YOUR ASSIGNMENT:
Below are the records; give again exactly the line with "720x608 pixels.", the line with "Close the Add", and each line that lies between them, and nothing besides.

ENTRIES SUPPLIED:
== Segment start ==

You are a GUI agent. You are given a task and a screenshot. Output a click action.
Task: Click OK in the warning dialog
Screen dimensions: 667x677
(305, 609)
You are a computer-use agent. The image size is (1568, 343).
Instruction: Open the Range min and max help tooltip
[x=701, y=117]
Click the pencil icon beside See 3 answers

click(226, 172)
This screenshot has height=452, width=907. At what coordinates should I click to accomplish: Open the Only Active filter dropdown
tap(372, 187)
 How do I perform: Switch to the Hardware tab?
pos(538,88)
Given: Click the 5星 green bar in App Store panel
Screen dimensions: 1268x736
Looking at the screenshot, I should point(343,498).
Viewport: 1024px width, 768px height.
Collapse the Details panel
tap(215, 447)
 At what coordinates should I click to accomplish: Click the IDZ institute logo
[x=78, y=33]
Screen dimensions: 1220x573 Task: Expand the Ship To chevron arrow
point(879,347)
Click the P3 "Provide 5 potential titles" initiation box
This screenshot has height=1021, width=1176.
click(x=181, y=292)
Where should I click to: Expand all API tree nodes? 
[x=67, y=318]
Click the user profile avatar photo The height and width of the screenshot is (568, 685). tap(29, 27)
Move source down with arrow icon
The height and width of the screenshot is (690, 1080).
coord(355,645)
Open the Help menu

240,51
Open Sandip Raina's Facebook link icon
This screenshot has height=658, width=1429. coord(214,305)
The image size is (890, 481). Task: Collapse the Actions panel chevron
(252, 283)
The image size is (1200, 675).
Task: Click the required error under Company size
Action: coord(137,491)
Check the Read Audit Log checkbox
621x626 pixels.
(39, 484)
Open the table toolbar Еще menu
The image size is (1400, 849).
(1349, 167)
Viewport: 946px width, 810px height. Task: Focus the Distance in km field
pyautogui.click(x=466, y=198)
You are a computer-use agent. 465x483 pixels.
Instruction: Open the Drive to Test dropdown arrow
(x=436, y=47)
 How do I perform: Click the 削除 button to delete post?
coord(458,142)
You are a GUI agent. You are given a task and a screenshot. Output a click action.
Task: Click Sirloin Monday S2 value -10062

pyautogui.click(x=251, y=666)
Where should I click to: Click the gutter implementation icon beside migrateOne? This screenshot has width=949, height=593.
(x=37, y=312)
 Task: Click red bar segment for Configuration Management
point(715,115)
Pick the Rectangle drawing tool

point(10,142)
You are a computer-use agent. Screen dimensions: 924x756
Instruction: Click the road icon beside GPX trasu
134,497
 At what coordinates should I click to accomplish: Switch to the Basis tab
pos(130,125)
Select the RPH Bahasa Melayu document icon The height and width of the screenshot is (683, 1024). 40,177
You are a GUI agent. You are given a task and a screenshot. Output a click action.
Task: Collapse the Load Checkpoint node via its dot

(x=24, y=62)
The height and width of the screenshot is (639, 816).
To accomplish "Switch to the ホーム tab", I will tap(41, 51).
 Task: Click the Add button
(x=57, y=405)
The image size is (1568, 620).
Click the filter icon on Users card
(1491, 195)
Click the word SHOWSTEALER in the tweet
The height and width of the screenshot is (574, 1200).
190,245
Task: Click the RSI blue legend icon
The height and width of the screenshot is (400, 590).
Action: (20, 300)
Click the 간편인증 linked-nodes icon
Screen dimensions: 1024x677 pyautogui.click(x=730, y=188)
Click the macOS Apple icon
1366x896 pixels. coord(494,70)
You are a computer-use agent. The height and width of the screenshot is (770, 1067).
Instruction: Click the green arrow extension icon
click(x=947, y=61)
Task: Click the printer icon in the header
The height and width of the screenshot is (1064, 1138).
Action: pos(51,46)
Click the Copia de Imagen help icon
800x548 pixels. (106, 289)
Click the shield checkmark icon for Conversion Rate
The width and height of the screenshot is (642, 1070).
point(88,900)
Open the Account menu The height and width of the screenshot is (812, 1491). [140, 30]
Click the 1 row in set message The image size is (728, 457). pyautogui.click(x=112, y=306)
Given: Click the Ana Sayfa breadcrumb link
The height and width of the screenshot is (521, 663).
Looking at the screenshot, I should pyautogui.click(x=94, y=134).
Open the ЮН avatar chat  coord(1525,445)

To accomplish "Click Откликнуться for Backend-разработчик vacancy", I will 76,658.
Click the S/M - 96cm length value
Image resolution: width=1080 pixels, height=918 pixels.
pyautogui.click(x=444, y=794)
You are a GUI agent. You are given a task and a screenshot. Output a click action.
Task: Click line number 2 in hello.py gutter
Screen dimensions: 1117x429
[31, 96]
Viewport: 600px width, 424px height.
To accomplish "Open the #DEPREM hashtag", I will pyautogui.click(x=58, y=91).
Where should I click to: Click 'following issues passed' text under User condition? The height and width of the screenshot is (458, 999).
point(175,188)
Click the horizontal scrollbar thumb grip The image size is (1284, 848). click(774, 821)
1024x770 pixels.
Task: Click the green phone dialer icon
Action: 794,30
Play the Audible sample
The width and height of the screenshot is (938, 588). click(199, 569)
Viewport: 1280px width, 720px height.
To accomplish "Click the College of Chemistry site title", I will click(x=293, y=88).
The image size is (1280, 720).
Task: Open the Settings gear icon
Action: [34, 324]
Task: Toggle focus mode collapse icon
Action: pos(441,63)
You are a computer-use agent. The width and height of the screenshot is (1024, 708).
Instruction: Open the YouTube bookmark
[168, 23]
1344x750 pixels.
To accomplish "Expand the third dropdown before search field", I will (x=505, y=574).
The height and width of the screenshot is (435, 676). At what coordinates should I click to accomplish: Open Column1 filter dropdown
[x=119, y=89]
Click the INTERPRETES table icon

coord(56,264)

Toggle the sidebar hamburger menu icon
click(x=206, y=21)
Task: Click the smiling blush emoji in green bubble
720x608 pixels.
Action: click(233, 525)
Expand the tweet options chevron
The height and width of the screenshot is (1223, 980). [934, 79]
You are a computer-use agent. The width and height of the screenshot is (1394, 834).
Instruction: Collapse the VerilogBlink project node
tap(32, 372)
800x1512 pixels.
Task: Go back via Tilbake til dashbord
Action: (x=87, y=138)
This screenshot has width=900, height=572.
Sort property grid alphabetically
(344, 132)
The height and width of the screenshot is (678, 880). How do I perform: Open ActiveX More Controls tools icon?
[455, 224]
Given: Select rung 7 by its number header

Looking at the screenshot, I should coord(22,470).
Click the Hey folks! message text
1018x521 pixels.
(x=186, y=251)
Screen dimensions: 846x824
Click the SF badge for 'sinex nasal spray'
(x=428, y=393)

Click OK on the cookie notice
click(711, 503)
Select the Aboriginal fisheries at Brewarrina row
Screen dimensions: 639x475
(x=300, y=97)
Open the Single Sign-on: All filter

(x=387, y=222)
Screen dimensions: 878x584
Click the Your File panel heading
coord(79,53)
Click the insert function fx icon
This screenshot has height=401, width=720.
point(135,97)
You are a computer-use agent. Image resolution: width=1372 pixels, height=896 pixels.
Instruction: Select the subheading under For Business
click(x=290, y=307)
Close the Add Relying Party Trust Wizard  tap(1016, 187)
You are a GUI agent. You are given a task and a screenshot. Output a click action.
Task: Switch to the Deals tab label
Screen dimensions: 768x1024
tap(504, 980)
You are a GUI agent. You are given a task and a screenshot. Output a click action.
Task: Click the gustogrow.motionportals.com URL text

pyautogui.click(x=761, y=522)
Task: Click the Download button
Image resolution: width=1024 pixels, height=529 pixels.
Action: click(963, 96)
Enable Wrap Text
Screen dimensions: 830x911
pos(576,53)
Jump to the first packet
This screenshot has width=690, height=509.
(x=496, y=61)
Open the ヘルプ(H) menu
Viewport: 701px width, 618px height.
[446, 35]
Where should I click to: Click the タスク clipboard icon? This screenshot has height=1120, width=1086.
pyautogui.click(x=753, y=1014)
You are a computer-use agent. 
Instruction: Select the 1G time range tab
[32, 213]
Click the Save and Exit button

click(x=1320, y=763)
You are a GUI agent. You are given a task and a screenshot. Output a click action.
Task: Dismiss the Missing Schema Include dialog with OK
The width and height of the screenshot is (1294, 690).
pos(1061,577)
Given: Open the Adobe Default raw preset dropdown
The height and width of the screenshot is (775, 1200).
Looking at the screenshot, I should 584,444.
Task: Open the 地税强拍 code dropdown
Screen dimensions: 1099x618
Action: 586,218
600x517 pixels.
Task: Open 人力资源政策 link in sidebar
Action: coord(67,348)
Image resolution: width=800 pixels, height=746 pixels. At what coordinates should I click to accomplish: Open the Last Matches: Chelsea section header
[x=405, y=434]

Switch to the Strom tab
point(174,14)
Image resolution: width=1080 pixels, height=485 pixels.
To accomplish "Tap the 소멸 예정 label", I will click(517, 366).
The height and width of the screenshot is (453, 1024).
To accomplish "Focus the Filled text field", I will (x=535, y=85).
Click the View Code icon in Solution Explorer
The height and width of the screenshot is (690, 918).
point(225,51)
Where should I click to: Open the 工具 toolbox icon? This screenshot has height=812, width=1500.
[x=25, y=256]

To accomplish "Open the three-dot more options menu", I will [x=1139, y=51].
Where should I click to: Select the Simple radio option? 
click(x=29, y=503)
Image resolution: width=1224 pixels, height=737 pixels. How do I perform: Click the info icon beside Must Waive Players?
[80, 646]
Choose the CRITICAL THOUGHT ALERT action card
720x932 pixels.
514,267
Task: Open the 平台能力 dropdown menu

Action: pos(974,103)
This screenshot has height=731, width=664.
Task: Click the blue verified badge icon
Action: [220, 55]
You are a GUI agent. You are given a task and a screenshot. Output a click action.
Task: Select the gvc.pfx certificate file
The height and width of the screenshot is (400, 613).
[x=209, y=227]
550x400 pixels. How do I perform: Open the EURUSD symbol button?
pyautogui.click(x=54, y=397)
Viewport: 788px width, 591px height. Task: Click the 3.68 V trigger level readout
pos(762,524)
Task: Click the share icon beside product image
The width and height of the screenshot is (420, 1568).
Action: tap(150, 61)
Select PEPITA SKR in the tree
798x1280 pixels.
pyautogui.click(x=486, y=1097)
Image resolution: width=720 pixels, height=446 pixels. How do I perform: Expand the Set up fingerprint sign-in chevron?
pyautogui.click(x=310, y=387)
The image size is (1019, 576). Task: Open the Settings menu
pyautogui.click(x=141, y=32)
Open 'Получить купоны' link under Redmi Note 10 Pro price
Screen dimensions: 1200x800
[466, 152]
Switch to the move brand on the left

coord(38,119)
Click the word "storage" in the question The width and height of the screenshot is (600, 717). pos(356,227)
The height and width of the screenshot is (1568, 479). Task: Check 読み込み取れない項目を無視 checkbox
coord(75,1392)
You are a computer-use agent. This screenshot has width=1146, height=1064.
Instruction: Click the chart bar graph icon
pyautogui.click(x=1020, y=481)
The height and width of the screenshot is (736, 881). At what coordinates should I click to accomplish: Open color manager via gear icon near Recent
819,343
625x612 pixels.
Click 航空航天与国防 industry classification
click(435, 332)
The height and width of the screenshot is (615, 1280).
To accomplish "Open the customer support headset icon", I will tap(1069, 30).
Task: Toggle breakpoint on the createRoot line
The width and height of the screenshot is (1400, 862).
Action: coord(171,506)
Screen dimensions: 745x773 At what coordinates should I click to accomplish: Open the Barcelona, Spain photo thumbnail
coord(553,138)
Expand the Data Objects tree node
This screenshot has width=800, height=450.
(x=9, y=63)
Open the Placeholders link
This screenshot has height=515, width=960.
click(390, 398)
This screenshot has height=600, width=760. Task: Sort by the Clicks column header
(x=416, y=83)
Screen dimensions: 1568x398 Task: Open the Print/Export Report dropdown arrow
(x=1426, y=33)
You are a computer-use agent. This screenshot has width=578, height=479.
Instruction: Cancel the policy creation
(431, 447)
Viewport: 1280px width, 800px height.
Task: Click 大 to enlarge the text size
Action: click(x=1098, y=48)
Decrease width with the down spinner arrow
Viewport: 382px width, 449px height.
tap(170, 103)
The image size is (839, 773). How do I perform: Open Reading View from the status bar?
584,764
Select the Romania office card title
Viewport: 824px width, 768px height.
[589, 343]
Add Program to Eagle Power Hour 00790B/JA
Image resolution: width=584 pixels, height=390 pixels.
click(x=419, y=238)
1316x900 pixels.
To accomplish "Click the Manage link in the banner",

== Segment end ==

YOUR RESPONSE:
720x608 pixels.
Action: click(233, 525)
Expand the tweet options chevron
The height and width of the screenshot is (1223, 980). [934, 79]
You are a computer-use agent. The width and height of the screenshot is (1394, 834).
Instruction: Collapse the VerilogBlink project node
tap(32, 372)
800x1512 pixels.
Task: Go back via Tilbake til dashbord
Action: (x=87, y=138)
This screenshot has width=900, height=572.
Sort property grid alphabetically
(344, 132)
The height and width of the screenshot is (678, 880). How do I perform: Open ActiveX More Controls tools icon?
[455, 224]
Given: Select rung 7 by its number header

Looking at the screenshot, I should coord(22,470).
Click the Hey folks! message text
1018x521 pixels.
(x=186, y=251)
Screen dimensions: 846x824
Click the SF badge for 'sinex nasal spray'
(x=428, y=393)

Click OK on the cookie notice
click(711, 503)
Select the Aboriginal fisheries at Brewarrina row
Screen dimensions: 639x475
(x=300, y=97)
Open the Single Sign-on: All filter

(x=387, y=222)
Screen dimensions: 878x584
Click the Your File panel heading
coord(79,53)
Click the insert function fx icon
This screenshot has height=401, width=720.
point(135,97)
You are a computer-use agent. Image resolution: width=1372 pixels, height=896 pixels.
Instruction: Select the subheading under For Business
click(x=290, y=307)
Close the Add Relying Party Trust Wizard  tap(1016, 187)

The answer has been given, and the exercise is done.